Records provided

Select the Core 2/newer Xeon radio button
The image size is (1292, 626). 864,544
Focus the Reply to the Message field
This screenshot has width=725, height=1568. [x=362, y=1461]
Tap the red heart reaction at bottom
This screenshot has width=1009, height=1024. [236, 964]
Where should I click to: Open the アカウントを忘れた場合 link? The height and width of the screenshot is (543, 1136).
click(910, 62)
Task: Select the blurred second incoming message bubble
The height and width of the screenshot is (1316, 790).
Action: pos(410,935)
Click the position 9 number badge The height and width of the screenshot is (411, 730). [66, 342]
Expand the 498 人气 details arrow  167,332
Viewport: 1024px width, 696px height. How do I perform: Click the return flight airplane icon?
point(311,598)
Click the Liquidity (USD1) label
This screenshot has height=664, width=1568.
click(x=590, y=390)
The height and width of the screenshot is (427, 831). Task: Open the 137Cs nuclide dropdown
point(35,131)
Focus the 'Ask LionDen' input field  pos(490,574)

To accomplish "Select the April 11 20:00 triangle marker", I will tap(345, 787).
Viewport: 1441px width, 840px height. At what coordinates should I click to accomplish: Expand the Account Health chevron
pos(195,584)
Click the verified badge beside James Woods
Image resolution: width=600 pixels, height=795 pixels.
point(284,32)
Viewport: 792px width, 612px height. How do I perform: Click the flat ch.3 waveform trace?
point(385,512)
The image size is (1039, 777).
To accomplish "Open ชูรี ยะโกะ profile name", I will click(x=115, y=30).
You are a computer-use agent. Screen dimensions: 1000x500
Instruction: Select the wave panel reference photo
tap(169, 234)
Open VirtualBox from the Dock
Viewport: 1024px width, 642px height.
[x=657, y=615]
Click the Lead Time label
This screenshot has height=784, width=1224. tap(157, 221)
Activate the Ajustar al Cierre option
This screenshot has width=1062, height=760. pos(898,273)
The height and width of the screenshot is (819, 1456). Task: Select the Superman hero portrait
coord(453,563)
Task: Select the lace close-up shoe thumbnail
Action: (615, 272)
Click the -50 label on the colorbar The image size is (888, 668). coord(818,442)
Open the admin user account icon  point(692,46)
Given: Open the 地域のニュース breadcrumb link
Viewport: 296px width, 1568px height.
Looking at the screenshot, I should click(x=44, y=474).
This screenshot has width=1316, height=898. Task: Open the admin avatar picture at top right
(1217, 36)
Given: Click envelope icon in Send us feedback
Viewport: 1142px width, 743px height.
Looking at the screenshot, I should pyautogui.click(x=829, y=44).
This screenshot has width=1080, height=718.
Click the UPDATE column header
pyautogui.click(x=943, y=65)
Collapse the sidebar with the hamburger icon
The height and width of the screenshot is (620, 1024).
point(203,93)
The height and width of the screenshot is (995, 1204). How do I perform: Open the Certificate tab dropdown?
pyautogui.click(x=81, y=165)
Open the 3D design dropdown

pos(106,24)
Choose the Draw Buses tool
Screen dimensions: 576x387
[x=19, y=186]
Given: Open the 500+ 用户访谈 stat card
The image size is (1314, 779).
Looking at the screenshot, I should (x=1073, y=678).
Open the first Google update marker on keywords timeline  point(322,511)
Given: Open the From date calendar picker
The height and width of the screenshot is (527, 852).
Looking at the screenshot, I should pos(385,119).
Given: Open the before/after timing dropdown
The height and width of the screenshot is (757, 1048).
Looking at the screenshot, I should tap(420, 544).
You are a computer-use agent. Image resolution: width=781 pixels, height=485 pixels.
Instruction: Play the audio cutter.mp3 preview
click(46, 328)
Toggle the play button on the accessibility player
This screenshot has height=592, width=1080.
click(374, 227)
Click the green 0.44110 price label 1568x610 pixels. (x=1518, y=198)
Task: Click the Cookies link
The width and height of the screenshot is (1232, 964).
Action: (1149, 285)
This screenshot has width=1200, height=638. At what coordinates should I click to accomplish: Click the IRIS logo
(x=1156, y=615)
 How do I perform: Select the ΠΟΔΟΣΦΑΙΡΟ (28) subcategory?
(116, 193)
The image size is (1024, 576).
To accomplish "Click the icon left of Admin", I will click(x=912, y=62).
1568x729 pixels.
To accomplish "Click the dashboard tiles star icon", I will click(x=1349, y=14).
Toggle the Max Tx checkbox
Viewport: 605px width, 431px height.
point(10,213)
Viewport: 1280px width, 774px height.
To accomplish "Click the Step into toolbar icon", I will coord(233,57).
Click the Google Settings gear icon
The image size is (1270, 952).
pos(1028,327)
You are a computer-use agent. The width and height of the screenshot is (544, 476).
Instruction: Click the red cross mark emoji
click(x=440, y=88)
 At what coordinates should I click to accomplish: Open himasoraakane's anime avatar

Aim of the exercise
Return every record, word for word.

Task solution
Select the Core 2/newer Xeon radio button
The image size is (1292, 626). 864,544
Focus the Reply to the Message field
This screenshot has width=725, height=1568. [x=362, y=1461]
Tap the red heart reaction at bottom
This screenshot has width=1009, height=1024. [236, 964]
Where should I click to: Open the アカウントを忘れた場合 link? The height and width of the screenshot is (543, 1136).
click(910, 62)
Task: Select the blurred second incoming message bubble
The height and width of the screenshot is (1316, 790).
Action: pos(410,935)
Click the position 9 number badge The height and width of the screenshot is (411, 730). [66, 342]
Expand the 498 人气 details arrow  167,332
Viewport: 1024px width, 696px height. How do I perform: Click the return flight airplane icon?
point(311,598)
Click the Liquidity (USD1) label
This screenshot has height=664, width=1568.
click(x=590, y=390)
The height and width of the screenshot is (427, 831). Task: Open the 137Cs nuclide dropdown
point(35,131)
Focus the 'Ask LionDen' input field  pos(490,574)

To accomplish "Select the April 11 20:00 triangle marker", I will tap(345, 787).
Viewport: 1441px width, 840px height. At what coordinates should I click to accomplish: Expand the Account Health chevron
pos(195,584)
Click the verified badge beside James Woods
Image resolution: width=600 pixels, height=795 pixels.
point(284,32)
Viewport: 792px width, 612px height. How do I perform: Click the flat ch.3 waveform trace?
point(385,512)
The image size is (1039, 777).
To accomplish "Open ชูรี ยะโกะ profile name", I will click(x=115, y=30).
You are a computer-use agent. Screen dimensions: 1000x500
Instruction: Select the wave panel reference photo
tap(169, 234)
Open VirtualBox from the Dock
Viewport: 1024px width, 642px height.
[x=657, y=615]
Click the Lead Time label
This screenshot has height=784, width=1224. tap(157, 221)
Activate the Ajustar al Cierre option
This screenshot has width=1062, height=760. pos(898,273)
The height and width of the screenshot is (819, 1456). Task: Select the Superman hero portrait
coord(453,563)
Task: Select the lace close-up shoe thumbnail
Action: (615, 272)
Click the -50 label on the colorbar The image size is (888, 668). coord(818,442)
Open the admin user account icon  point(692,46)
Given: Open the 地域のニュース breadcrumb link
Viewport: 296px width, 1568px height.
Looking at the screenshot, I should click(x=44, y=474).
This screenshot has width=1316, height=898. Task: Open the admin avatar picture at top right
(1217, 36)
Given: Click envelope icon in Send us feedback
Viewport: 1142px width, 743px height.
Looking at the screenshot, I should pyautogui.click(x=829, y=44).
This screenshot has width=1080, height=718.
Click the UPDATE column header
pyautogui.click(x=943, y=65)
Collapse the sidebar with the hamburger icon
The height and width of the screenshot is (620, 1024).
point(203,93)
The height and width of the screenshot is (995, 1204). How do I perform: Open the Certificate tab dropdown?
pyautogui.click(x=81, y=165)
Open the 3D design dropdown

pos(106,24)
Choose the Draw Buses tool
Screen dimensions: 576x387
[x=19, y=186]
Given: Open the 500+ 用户访谈 stat card
The image size is (1314, 779).
Looking at the screenshot, I should (x=1073, y=678).
Open the first Google update marker on keywords timeline  point(322,511)
Given: Open the From date calendar picker
The height and width of the screenshot is (527, 852).
Looking at the screenshot, I should pos(385,119).
Given: Open the before/after timing dropdown
The height and width of the screenshot is (757, 1048).
Looking at the screenshot, I should tap(420, 544).
You are a computer-use agent. Image resolution: width=781 pixels, height=485 pixels.
Instruction: Play the audio cutter.mp3 preview
click(46, 328)
Toggle the play button on the accessibility player
This screenshot has height=592, width=1080.
click(374, 227)
Click the green 0.44110 price label 1568x610 pixels. (x=1518, y=198)
Task: Click the Cookies link
The width and height of the screenshot is (1232, 964).
Action: (1149, 285)
This screenshot has width=1200, height=638. At what coordinates should I click to accomplish: Click the IRIS logo
(x=1156, y=615)
 How do I perform: Select the ΠΟΔΟΣΦΑΙΡΟ (28) subcategory?
(116, 193)
The image size is (1024, 576).
To accomplish "Click the icon left of Admin", I will click(x=912, y=62).
1568x729 pixels.
To accomplish "Click the dashboard tiles star icon", I will click(x=1349, y=14).
Toggle the Max Tx checkbox
Viewport: 605px width, 431px height.
point(10,213)
Viewport: 1280px width, 774px height.
To accomplish "Click the Step into toolbar icon", I will coord(233,57).
Click the Google Settings gear icon
The image size is (1270, 952).
pos(1028,327)
You are a computer-use agent. The width and height of the screenshot is (544, 476).
Instruction: Click the red cross mark emoji
click(x=440, y=88)
 At what coordinates should I click to accomplish: Open himasoraakane's anime avatar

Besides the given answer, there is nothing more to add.